Pero, estamos pensando en la impaciencia de Jairo al ver que Jesús es detenido por este hecho, mientras su hija está en extremo de vida. Y, de hecho, «vienen de la casa del jefe de la sinagoga diciendo: “Tu hija ha muerto; ¿para qué molestar más al Maestro?”». La comunicación fue privada; pero Jesús logró escuchar lo dicho y, antes de que Jairo reaccione, le dice: «No temas; solo cree». Jairo le había pedido que pusiera las manos sobre su hija enferma para que sanara; ahora, que murió, ¿qué debe creer? Hasta ahora, Jesús ha expulsado demonios, ha purificado leprosos, ha calmado el viento y el mar; pero no ha resucitado a un muerto.
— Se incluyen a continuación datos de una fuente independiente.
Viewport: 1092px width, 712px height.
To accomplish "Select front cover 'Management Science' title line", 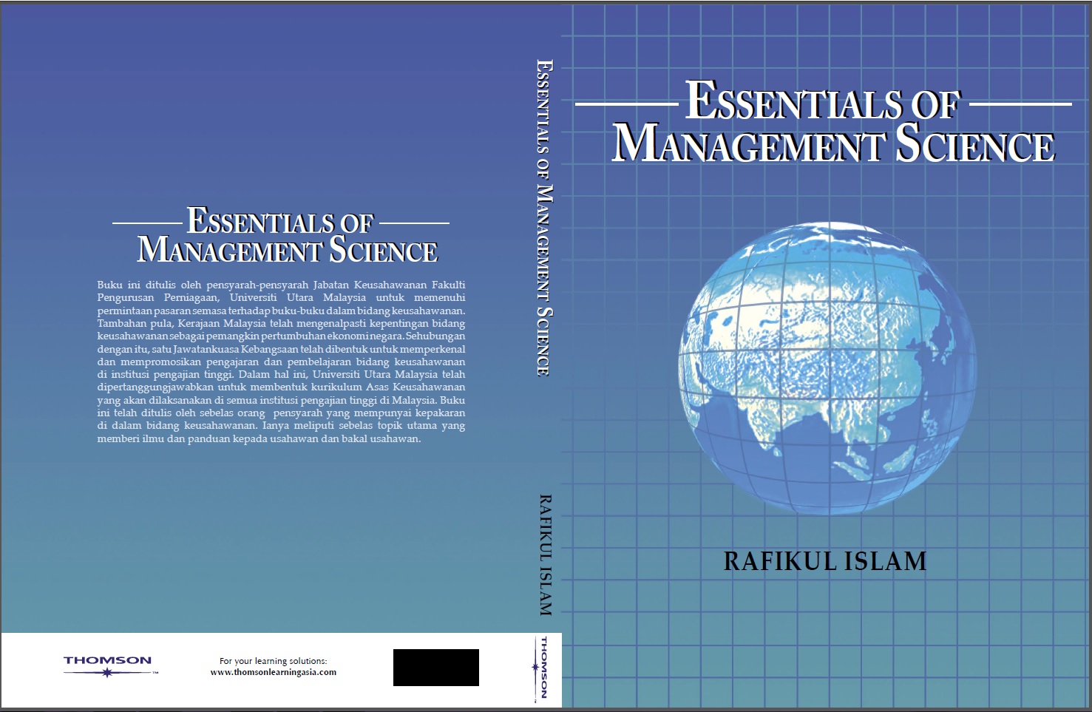I will tap(833, 144).
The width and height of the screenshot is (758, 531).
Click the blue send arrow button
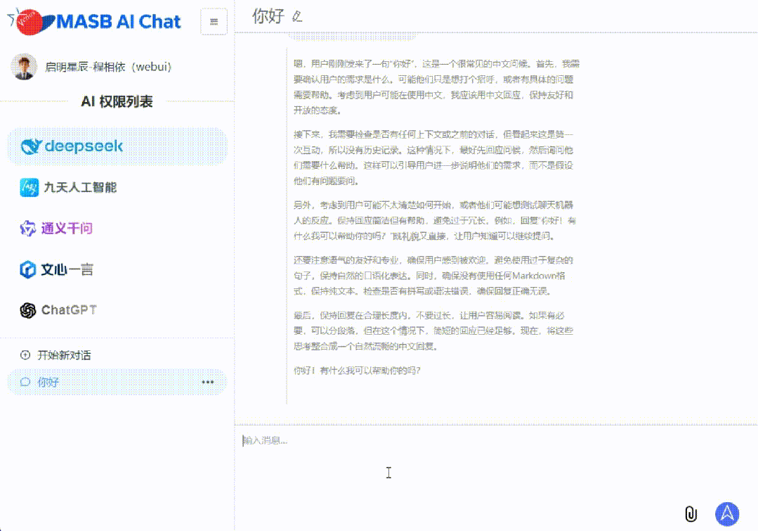(x=727, y=514)
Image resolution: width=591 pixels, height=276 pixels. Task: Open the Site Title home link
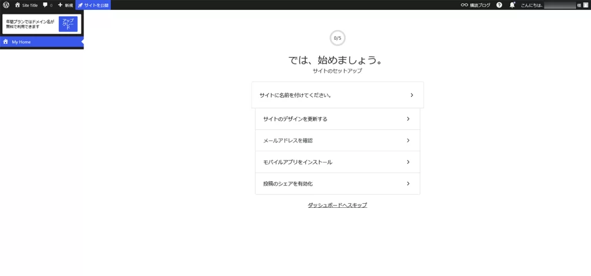pos(26,5)
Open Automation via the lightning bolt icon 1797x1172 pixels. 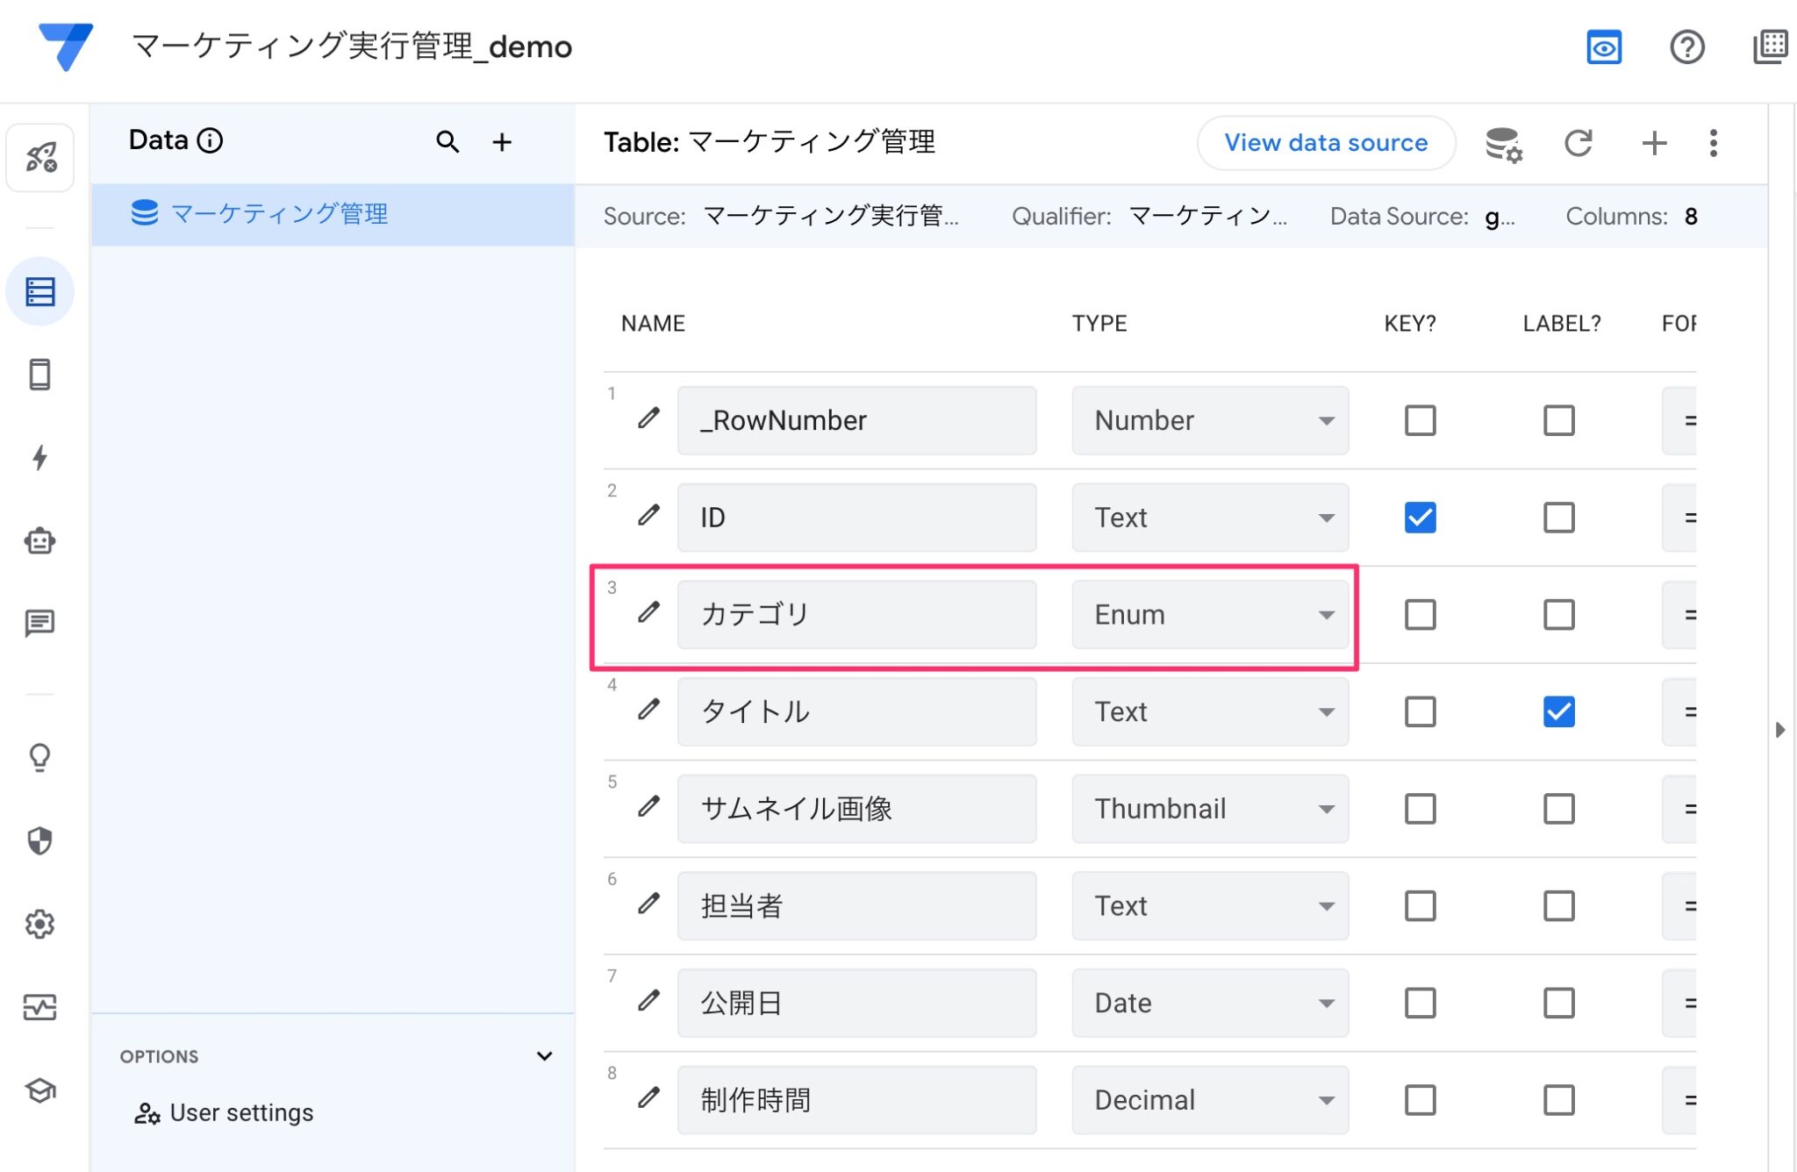click(40, 457)
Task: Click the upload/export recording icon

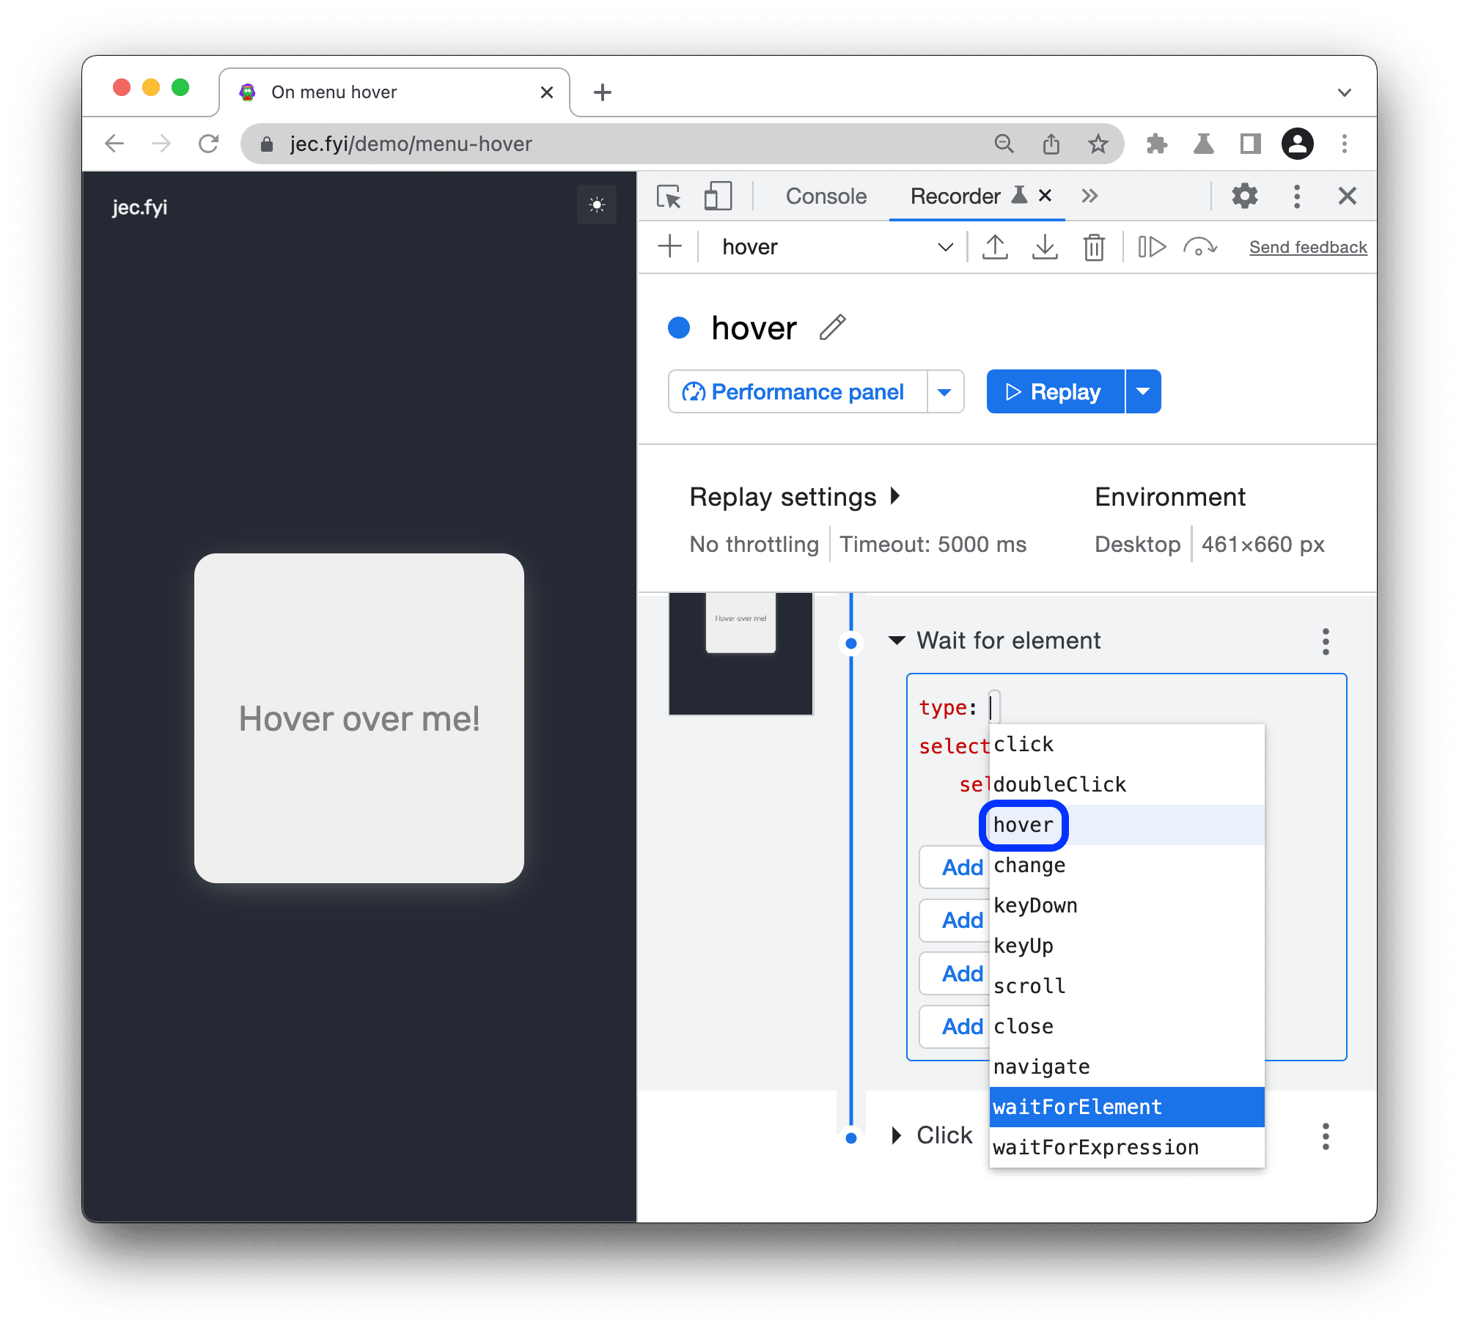Action: [x=995, y=248]
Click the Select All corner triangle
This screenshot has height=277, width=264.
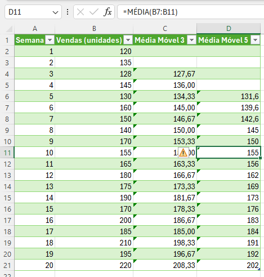[x=9, y=29]
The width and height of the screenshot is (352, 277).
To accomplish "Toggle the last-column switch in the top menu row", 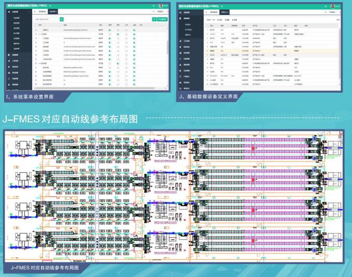I will click(x=134, y=30).
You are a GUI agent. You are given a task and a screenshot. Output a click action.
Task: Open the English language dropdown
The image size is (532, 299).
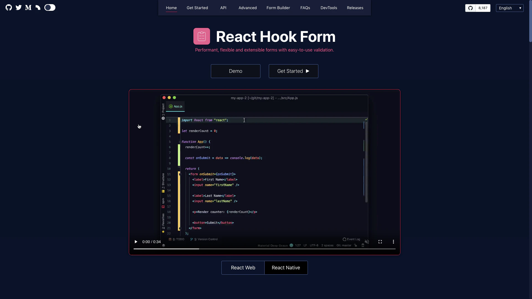point(510,8)
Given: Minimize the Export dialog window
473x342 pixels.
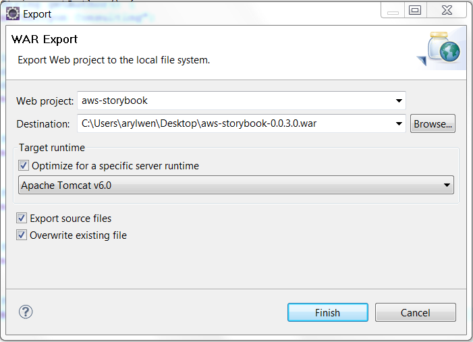Looking at the screenshot, I should click(393, 10).
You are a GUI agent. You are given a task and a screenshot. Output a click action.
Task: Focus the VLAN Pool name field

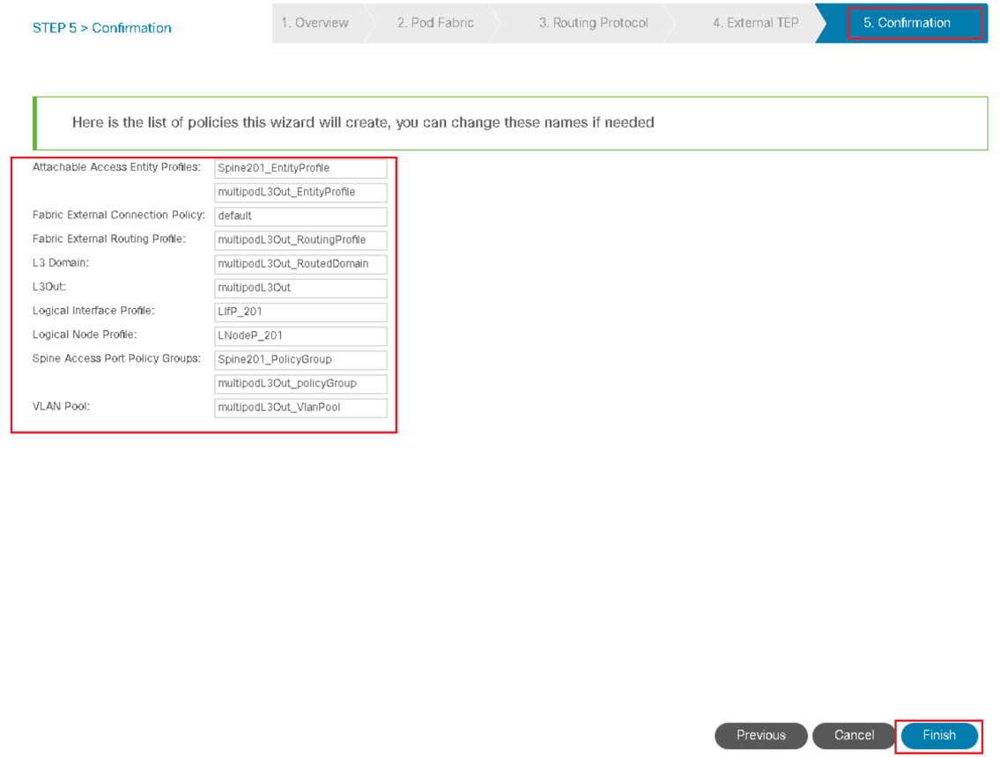point(300,408)

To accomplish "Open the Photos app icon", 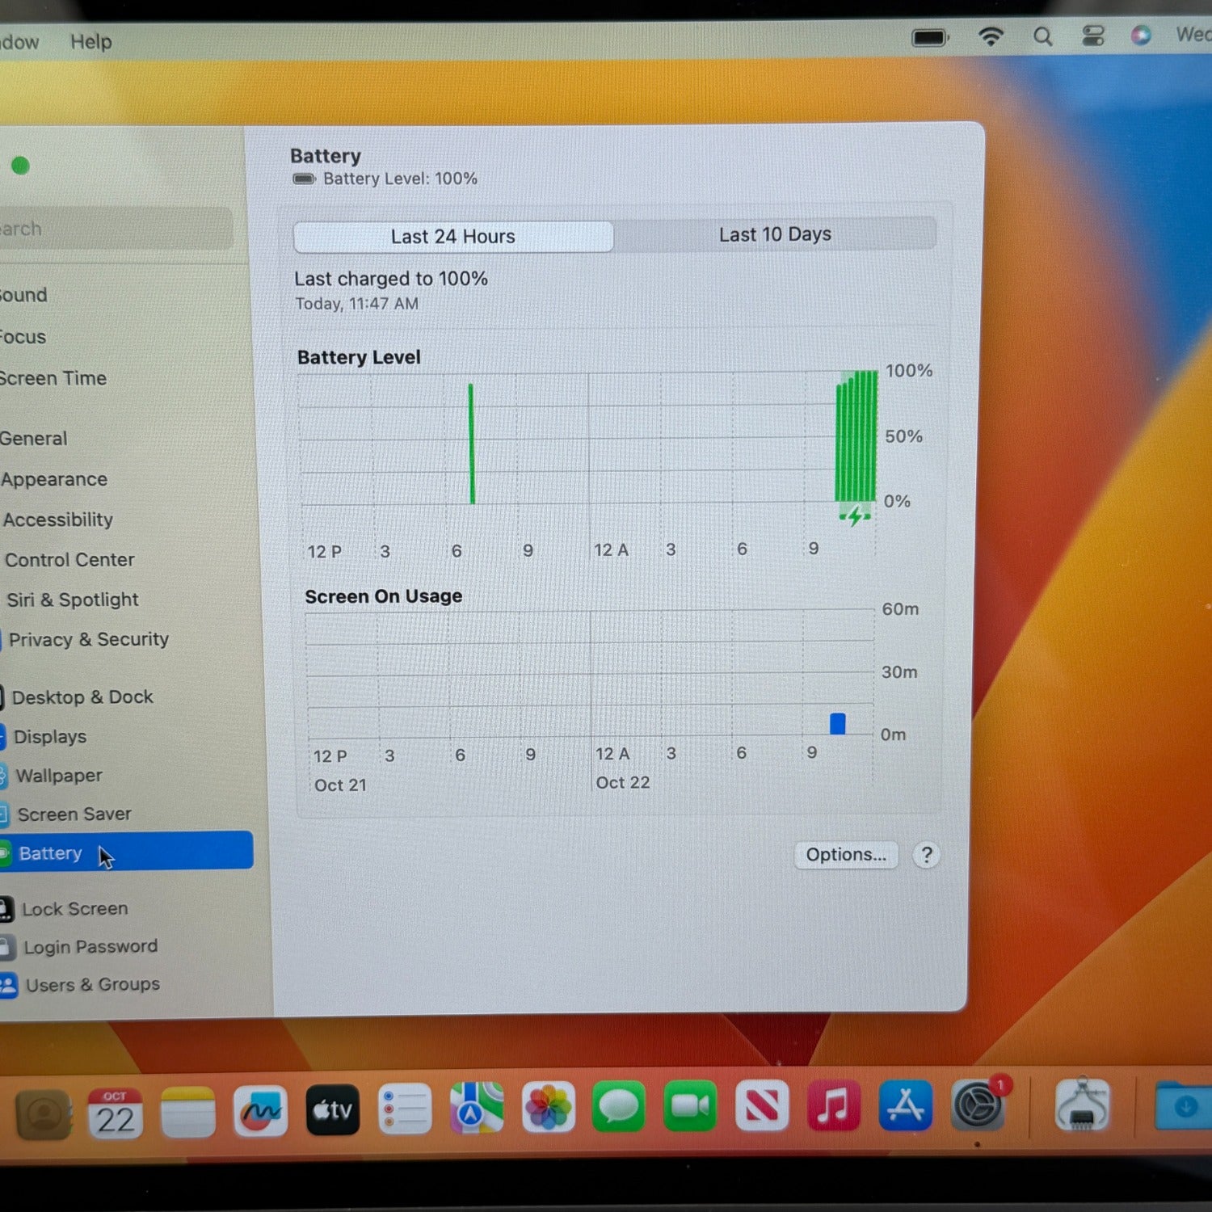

Los que traen la triste noticia, opinan que, ante la muerte, ya Jesús no tiene nada que hacer. Pero Jesús sigue adelante sereno y sin prisa, como si el mensaje no lo afectara.

Llega a la casa de Jairo, acompañado por Pedro, Santiago y Juan y encuentra ya allí a las plañideras que lloran y se lamentan por la muerte de la niña. ¡Estaba bien muerta! Pero Él declara: «La niña no ha muerto; está dormida». Tiene razón. La muerte para Jesús es otra cosa; es el pecado, que rechaza a Dios, fuente de vida. Para Él, la verdadera muerte es la muerte eterna. Por eso, en otra ocasión dice a uno: «Deja que los muertos entierren a sus muertos» (Mt 8,22; Lc 9,60). Para Jesús, la muerte corporal es sólo como dormir. Lo dice a sus discípulos, cuando murió su amigo Lázaro: «Nuestro amigo Lázaro se ha dormido; pero voy a despertarlo» (Jn 11,11).

Jesús tomó la mano de la niña muerta y le dijo, como si estuviera viva –nadie da una orden a un muerto–: «Talitá kum». Y ella obedeció: «La muchacha se levantó al instante y se puso a andar». Este episodio es un importante paso adelante en la manifestación de la identidad de Jesús y en la respuesta a la pregunta: «¿Quién es este?». Ahora tenemos que formularla así: «¿Quién es este, que resucita muertos?». Nosotros podemos responder con el Salmo que dice de Dios: «En ti está la fuente de la vida, y en tu luz vemos la luz» (Sal 36,10). Creemos en su Palabra: «Yo soy la resurrección y la vida» (Jn 11,25; 14,6). Nos habría gustado conocer la reacción de Jairo y su vida posterior. Estamos seguros de que él dio testimonio de este hecho y del poder de Jesús hasta el fin de su vida. Es lo que debemos hacer también nosotros, en particular, en medio de la pandemia que nos azota. De ella nos puede librar Jesús si acudimos a Él con la fe de Jairo y de la mujer con flujo de sangre.